> _What you should do_
The entries are to be returned exactly, with images left out.

> _Data for processing_
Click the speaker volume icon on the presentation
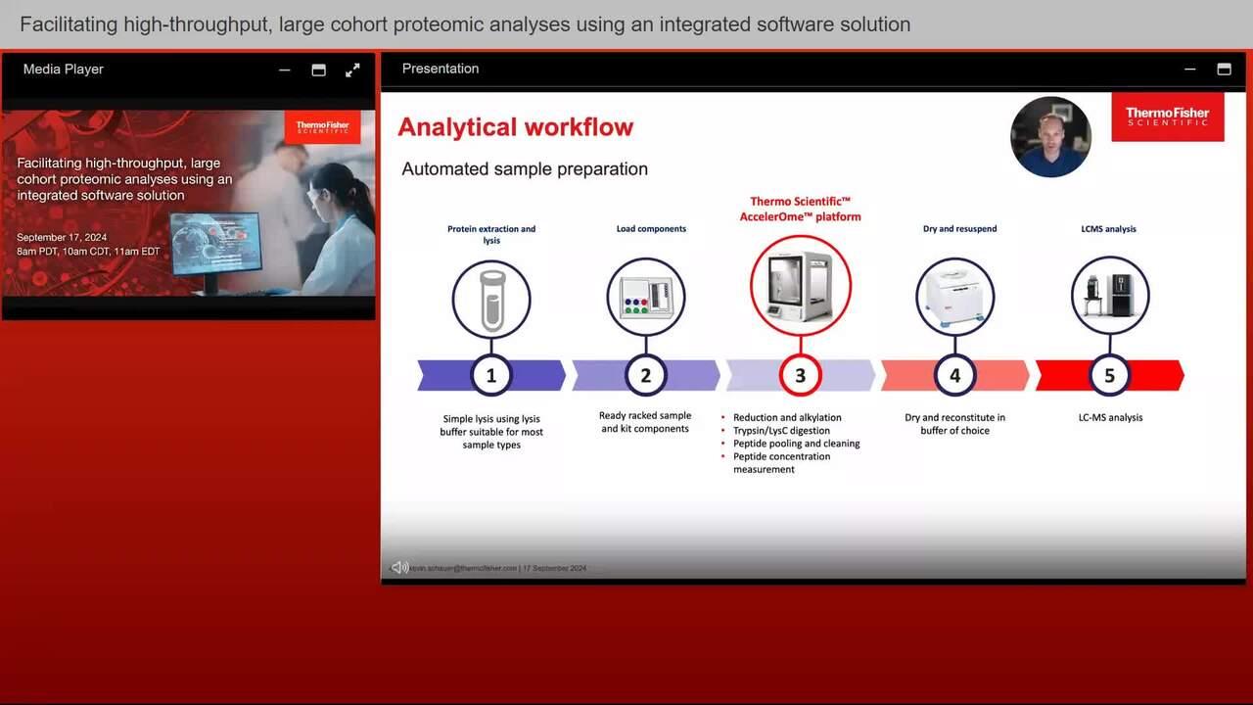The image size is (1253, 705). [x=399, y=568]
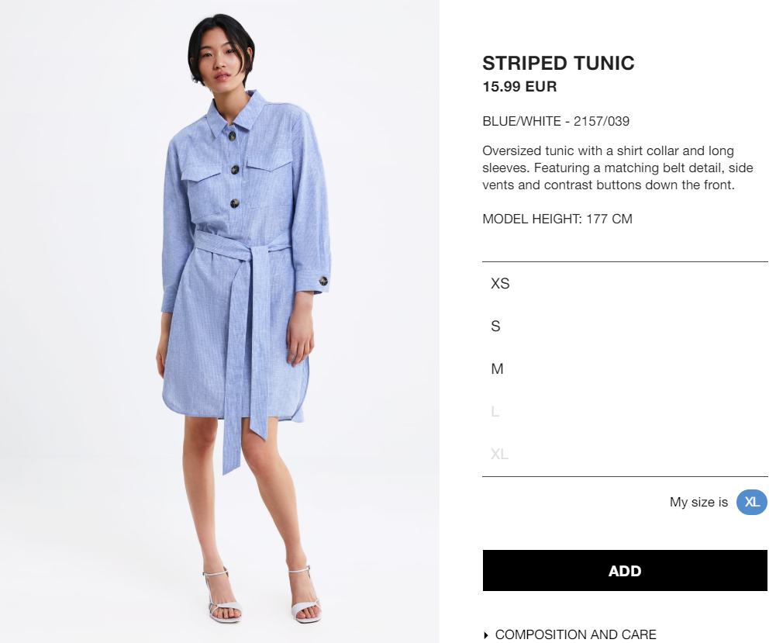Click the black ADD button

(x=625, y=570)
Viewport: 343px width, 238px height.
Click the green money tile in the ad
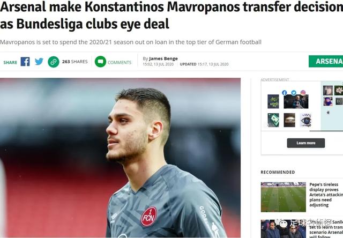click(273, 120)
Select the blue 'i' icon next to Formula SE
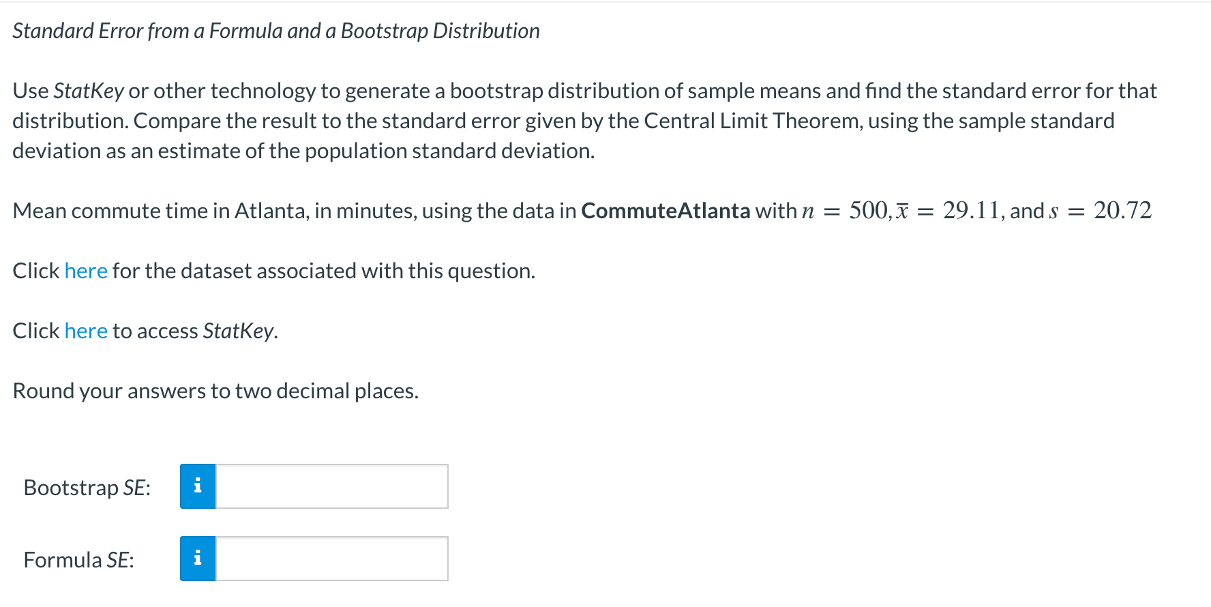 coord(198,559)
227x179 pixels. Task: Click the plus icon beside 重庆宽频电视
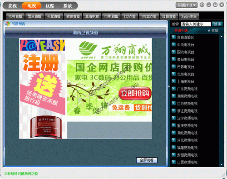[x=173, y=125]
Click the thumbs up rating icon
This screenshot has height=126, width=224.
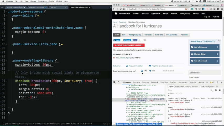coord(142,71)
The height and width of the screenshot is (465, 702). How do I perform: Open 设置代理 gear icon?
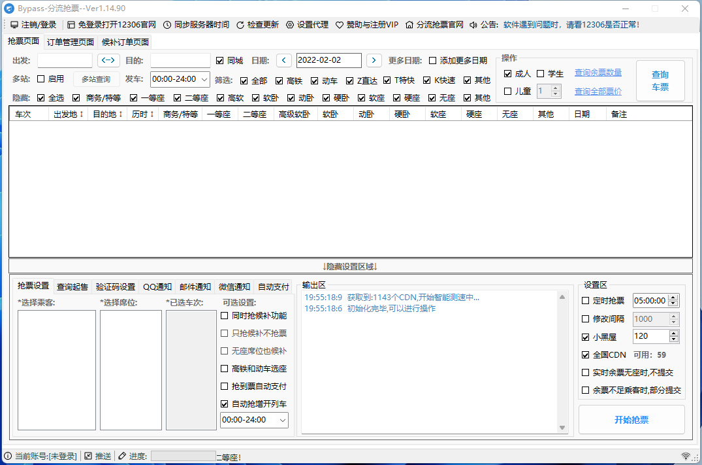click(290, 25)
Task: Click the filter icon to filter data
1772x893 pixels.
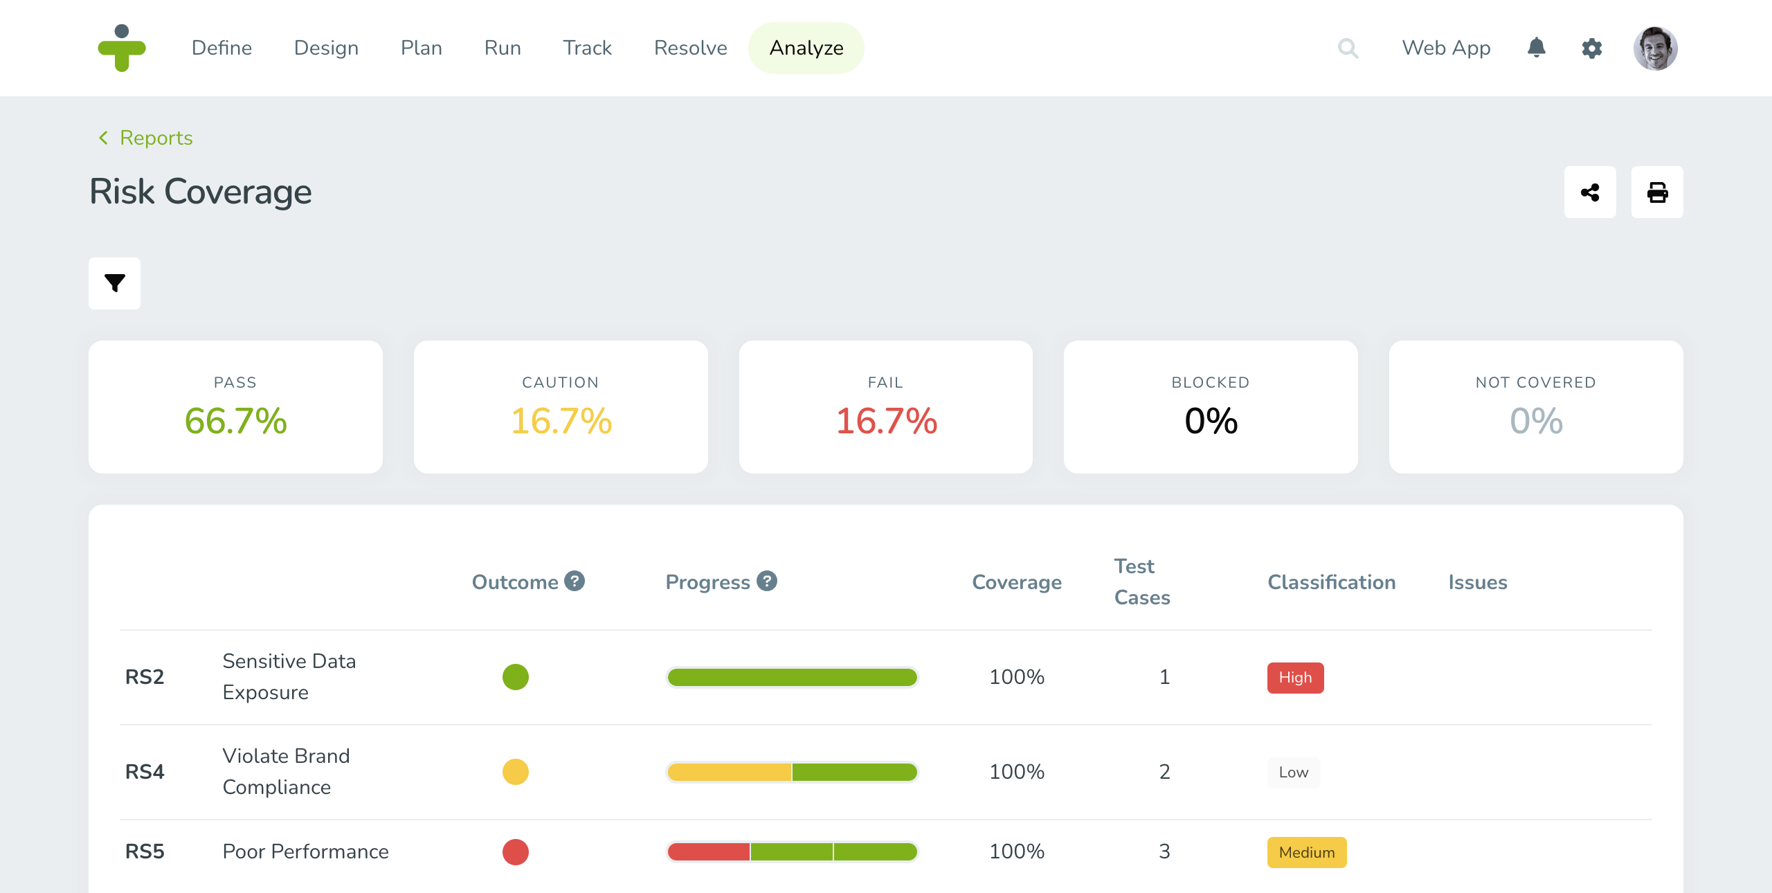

> _Response area_
Click the speaker volume icon on the presentation
The image size is (1253, 705). [x=399, y=568]
Click the black ADD button

(x=625, y=570)
Viewport: 343px width, 238px height.
Click the green money tile in the ad
click(273, 120)
Select the blue 'i' icon next to Formula SE
 coord(198,559)
227x179 pixels. Task: Click the plus icon beside 重庆宽频电视
[x=173, y=125]
Click the thumbs up rating icon
This screenshot has height=126, width=224.
coord(142,71)
The height and width of the screenshot is (465, 702). How do I perform: Open 设置代理 gear icon?
click(290, 25)
Task: Click the filter icon to filter data
1772x893 pixels.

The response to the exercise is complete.